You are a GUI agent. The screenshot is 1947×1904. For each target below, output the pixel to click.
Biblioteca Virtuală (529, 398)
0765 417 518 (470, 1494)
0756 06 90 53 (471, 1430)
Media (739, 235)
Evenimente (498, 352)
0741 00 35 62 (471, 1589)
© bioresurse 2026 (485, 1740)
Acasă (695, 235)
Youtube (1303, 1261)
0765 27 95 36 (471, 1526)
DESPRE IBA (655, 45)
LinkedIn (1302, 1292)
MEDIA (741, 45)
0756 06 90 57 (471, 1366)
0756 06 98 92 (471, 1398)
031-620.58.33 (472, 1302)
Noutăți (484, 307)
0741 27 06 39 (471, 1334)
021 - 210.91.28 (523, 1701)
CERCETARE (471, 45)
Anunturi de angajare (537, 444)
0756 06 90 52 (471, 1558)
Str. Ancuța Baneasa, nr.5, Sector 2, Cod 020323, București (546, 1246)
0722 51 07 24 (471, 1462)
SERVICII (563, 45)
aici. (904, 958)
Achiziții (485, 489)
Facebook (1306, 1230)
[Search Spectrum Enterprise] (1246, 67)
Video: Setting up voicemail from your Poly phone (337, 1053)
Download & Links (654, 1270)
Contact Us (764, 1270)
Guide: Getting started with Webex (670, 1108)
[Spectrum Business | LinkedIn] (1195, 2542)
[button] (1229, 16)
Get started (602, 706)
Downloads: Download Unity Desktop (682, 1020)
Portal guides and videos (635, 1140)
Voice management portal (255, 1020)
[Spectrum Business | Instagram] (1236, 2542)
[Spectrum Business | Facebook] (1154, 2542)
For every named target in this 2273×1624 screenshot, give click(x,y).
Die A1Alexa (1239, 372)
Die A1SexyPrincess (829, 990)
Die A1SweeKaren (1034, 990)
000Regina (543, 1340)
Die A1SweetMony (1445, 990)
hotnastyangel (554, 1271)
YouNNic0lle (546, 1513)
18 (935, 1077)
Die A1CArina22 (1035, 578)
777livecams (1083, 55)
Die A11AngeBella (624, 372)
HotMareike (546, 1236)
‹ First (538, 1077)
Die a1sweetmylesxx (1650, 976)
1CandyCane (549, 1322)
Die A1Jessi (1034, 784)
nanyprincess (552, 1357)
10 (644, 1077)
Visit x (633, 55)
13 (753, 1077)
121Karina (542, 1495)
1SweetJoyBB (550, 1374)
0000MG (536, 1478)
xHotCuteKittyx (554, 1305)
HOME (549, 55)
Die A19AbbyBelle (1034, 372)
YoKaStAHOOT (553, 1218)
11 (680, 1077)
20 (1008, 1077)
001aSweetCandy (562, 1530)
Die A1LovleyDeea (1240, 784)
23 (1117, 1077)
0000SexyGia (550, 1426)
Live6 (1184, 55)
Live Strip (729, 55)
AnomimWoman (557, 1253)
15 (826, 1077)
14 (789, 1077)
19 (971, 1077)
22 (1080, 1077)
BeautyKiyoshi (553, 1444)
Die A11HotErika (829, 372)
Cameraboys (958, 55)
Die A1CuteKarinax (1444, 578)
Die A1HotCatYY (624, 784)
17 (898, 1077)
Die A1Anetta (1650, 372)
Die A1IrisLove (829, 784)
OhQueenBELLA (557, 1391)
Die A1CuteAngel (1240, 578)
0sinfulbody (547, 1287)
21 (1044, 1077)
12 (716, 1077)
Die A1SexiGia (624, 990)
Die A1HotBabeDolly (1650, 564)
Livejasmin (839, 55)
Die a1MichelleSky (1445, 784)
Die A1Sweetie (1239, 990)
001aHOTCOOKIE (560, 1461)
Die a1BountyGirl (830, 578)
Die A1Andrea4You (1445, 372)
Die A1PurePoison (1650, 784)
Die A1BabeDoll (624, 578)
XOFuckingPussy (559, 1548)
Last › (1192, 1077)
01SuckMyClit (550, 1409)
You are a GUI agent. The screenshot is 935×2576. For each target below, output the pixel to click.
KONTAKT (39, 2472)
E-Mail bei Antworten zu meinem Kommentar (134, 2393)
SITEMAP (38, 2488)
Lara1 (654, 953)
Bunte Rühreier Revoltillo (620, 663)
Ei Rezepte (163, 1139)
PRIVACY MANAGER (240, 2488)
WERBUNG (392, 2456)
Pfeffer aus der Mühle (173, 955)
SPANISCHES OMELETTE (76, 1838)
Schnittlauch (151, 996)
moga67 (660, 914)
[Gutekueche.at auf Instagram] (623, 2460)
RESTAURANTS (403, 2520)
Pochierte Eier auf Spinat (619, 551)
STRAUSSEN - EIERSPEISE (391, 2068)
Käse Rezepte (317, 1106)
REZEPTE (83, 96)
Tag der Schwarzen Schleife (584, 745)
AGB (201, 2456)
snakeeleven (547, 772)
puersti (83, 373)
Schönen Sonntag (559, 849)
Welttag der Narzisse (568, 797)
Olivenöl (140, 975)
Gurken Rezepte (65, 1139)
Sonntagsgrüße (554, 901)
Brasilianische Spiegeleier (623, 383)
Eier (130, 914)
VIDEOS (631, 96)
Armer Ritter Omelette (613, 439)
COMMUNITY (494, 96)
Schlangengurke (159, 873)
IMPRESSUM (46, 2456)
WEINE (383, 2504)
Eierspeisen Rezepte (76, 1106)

============

WHAT IS EXPECTED. From the first line to the last, retype the records exactly as they stand above.

RESULT OF THE TASK.
You are a GUI agent. The screenshot is 1947×1904. For each target below, output the pixel to click.
Biblioteca Virtuală (529, 398)
0765 417 518 (470, 1494)
0756 06 90 53 (471, 1430)
Media (739, 235)
Evenimente (498, 352)
0741 00 35 62 (471, 1589)
© bioresurse 2026 (485, 1740)
Acasă (695, 235)
Youtube (1303, 1261)
0765 27 95 36 (471, 1526)
DESPRE IBA (655, 45)
LinkedIn (1302, 1292)
MEDIA (741, 45)
0756 06 90 57 (471, 1366)
0756 06 98 92 (471, 1398)
031-620.58.33 (472, 1302)
Noutăți (484, 307)
0741 27 06 39 (471, 1334)
021 - 210.91.28 (523, 1701)
CERCETARE (471, 45)
Anunturi de angajare (537, 444)
0756 06 90 52 (471, 1558)
Str. Ancuța Baneasa, nr.5, Sector 2, Cod 020323, București (546, 1246)
0722 51 07 24 (471, 1462)
SERVICII (563, 45)
aici. (904, 958)
Achiziții (485, 489)
Facebook (1306, 1230)
[Search Spectrum Enterprise] (1246, 67)
Video: Setting up voicemail from your Poly phone (337, 1053)
Download & Links (654, 1270)
Contact Us (764, 1270)
Guide: Getting started with Webex (670, 1108)
[Spectrum Business | LinkedIn] (1195, 2542)
[button] (1229, 16)
Get started (602, 706)
Downloads: Download Unity Desktop (682, 1020)
Portal guides and videos (635, 1140)
Voice management portal (255, 1020)
[Spectrum Business | Instagram] (1236, 2542)
[Spectrum Business | Facebook] (1154, 2542)
For every named target in this 2273×1624 screenshot, give click(x,y).
Die A1Alexa (1239, 372)
Die A1SexyPrincess (829, 990)
Die A1SweeKaren (1034, 990)
000Regina (543, 1340)
Die A1SweetMony (1445, 990)
hotnastyangel (554, 1271)
YouNNic0lle (546, 1513)
18 (935, 1077)
Die A1CArina22 (1035, 578)
777livecams (1083, 55)
Die A11AngeBella (624, 372)
HotMareike (546, 1236)
‹ First (538, 1077)
Die a1sweetmylesxx (1650, 976)
1CandyCane (549, 1322)
Die A1Jessi (1034, 784)
nanyprincess (552, 1357)
10 (644, 1077)
Visit x (633, 55)
13 (753, 1077)
121Karina (542, 1495)
1SweetJoyBB (550, 1374)
0000MG (536, 1478)
xHotCuteKittyx (554, 1305)
HOME (549, 55)
Die A19AbbyBelle (1034, 372)
YoKaStAHOOT (553, 1218)
11 (680, 1077)
20 (1008, 1077)
001aSweetCandy (562, 1530)
Die A1LovleyDeea (1240, 784)
23 (1117, 1077)
0000SexyGia (550, 1426)
Live6 (1184, 55)
Live Strip (729, 55)
AnomimWoman (557, 1253)
15 (826, 1077)
14 (789, 1077)
19 (971, 1077)
22 (1080, 1077)
BeautyKiyoshi (553, 1444)
Die A11HotErika (829, 372)
Cameraboys (958, 55)
Die A1CuteKarinax (1444, 578)
Die A1HotCatYY (624, 784)
17 (898, 1077)
Die A1Anetta (1650, 372)
Die A1IrisLove (829, 784)
OhQueenBELLA (557, 1391)
Die A1CuteAngel (1240, 578)
0sinfulbody (547, 1287)
21 (1044, 1077)
12 (716, 1077)
Die A1SexiGia (624, 990)
Die A1HotBabeDolly (1650, 564)
Livejasmin (839, 55)
Die a1MichelleSky (1445, 784)
Die A1Sweetie (1239, 990)
001aHOTCOOKIE (560, 1461)
Die a1BountyGirl (830, 578)
Die A1Andrea4You (1445, 372)
Die A1PurePoison (1650, 784)
Die A1BabeDoll (624, 578)
XOFuckingPussy (559, 1548)
Last › (1192, 1077)
01SuckMyClit (550, 1409)
You are a GUI agent. The screenshot is 935×2576. For each target below, output the pixel to click.
KONTAKT (39, 2472)
E-Mail bei Antworten zu meinem Kommentar (134, 2393)
SITEMAP (38, 2488)
Lara1 (654, 953)
Bunte Rühreier Revoltillo (620, 663)
Ei Rezepte (163, 1139)
PRIVACY MANAGER (240, 2488)
WERBUNG (392, 2456)
Pfeffer aus der Mühle (173, 955)
SPANISCHES OMELETTE (76, 1838)
Schnittlauch (151, 996)
moga67 (660, 914)
[Gutekueche.at auf Instagram] (623, 2460)
RESTAURANTS (403, 2520)
Pochierte Eier auf Spinat (619, 551)
STRAUSSEN - EIERSPEISE (391, 2068)
Käse Rezepte (317, 1106)
REZEPTE (83, 96)
Tag der Schwarzen Schleife (584, 745)
AGB (201, 2456)
snakeeleven (547, 772)
puersti (83, 373)
Schönen Sonntag (559, 849)
Welttag der Narzisse (568, 797)
Olivenöl (140, 975)
Gurken Rezepte (65, 1139)
Sonntagsgrüße (554, 901)
Brasilianische Spiegeleier (623, 383)
Eier (130, 914)
VIDEOS (631, 96)
Armer Ritter Omelette (613, 439)
COMMUNITY (494, 96)
Schlangengurke (159, 873)
IMPRESSUM (46, 2456)
WEINE (383, 2504)
Eierspeisen Rezepte (76, 1106)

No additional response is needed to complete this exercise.